Task to complete: Repeat each record exactly as written, and drop any images.
--- --- ---
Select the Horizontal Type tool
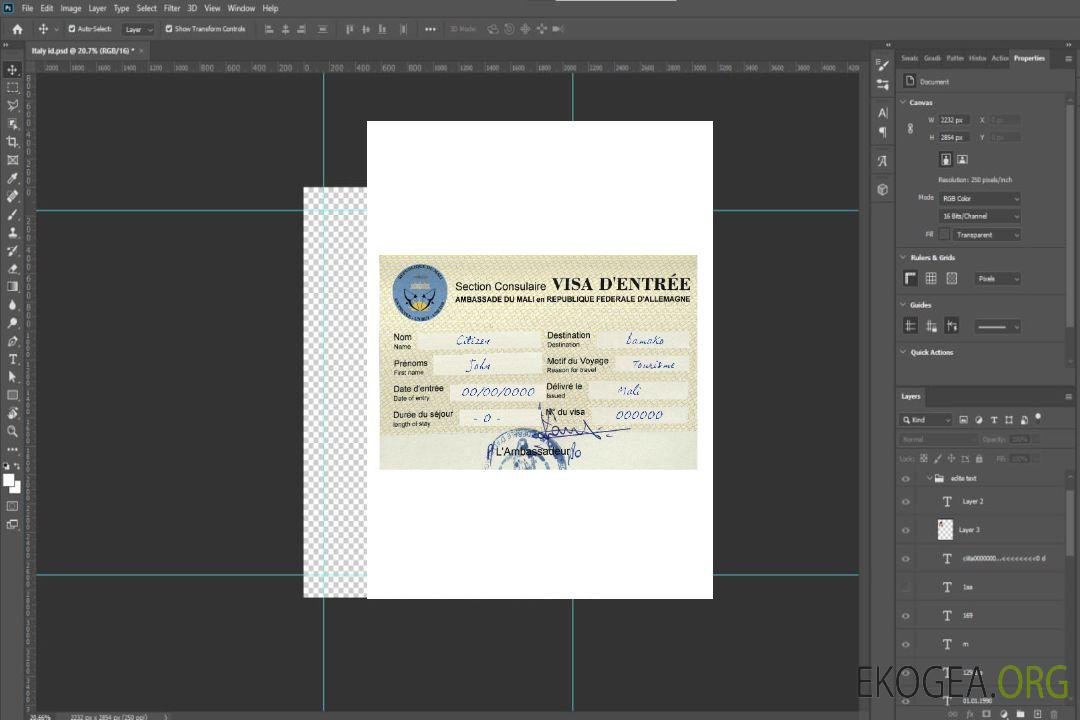(x=13, y=359)
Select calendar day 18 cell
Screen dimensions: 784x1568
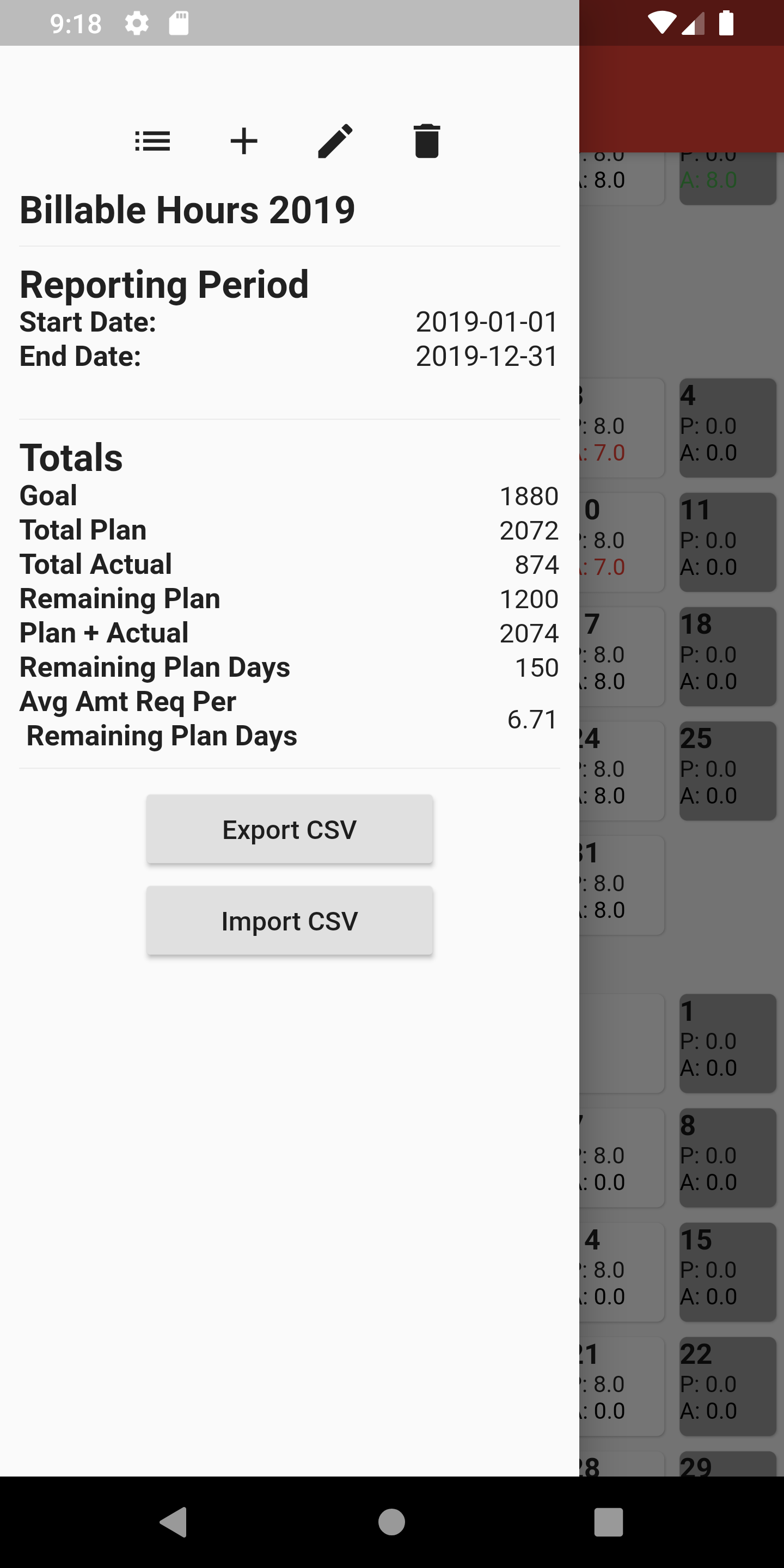(727, 656)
--- --- ---
Output of the exercise:
Select the Horizontal Type tool
(x=13, y=359)
Select calendar day 18 cell
Screen dimensions: 784x1568
(727, 656)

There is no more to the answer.